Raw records
━━━━━━━━━━━━━━━━━━━━

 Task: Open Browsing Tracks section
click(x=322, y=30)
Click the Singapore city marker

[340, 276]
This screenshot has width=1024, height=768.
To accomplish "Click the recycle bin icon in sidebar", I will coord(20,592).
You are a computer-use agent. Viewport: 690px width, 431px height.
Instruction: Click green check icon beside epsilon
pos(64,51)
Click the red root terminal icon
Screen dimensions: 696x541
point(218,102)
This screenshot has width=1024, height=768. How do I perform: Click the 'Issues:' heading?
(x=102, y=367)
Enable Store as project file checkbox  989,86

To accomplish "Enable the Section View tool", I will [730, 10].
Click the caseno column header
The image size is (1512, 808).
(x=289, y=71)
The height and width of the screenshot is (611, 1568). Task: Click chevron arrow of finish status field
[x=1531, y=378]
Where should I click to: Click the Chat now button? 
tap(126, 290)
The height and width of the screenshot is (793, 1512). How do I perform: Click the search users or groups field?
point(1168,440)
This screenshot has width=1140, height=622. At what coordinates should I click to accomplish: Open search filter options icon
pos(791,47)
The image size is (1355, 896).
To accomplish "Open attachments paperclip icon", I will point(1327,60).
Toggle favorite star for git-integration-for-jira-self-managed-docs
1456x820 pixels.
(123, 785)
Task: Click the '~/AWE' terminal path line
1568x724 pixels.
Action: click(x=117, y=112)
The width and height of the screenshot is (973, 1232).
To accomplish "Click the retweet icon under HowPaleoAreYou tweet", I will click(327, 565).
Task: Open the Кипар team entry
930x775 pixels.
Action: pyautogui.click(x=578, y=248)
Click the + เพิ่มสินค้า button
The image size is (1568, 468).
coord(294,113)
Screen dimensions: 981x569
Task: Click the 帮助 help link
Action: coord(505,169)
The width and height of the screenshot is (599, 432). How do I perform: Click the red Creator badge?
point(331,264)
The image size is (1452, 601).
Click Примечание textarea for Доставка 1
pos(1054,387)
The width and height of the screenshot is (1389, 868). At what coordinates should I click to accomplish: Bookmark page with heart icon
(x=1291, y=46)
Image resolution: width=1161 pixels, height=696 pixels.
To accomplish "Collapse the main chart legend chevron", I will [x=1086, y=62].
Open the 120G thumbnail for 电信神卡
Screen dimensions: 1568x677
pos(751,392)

━━━━━━━━━━━━━━━━━━━━

Lay out these records as a JSON list of strings, one string per line, with blank lines left out. Begin at the line that contains "This screenshot has width=1024, height=768. How" and stop after the line that contains "point(1168,440)".

Exercise response
[
  "This screenshot has width=1024, height=768. How do I perform: Click the 'Issues:' heading?",
  "(x=102, y=367)",
  "Enable Store as project file checkbox  989,86",
  "To accomplish \"Enable the Section View tool\", I will [730, 10].",
  "Click the caseno column header",
  "The image size is (1512, 808).",
  "(x=289, y=71)",
  "The height and width of the screenshot is (611, 1568). Task: Click chevron arrow of finish status field",
  "[x=1531, y=378]",
  "Where should I click to: Click the Chat now button? ",
  "tap(126, 290)",
  "The height and width of the screenshot is (793, 1512). How do I perform: Click the search users or groups field?",
  "point(1168,440)"
]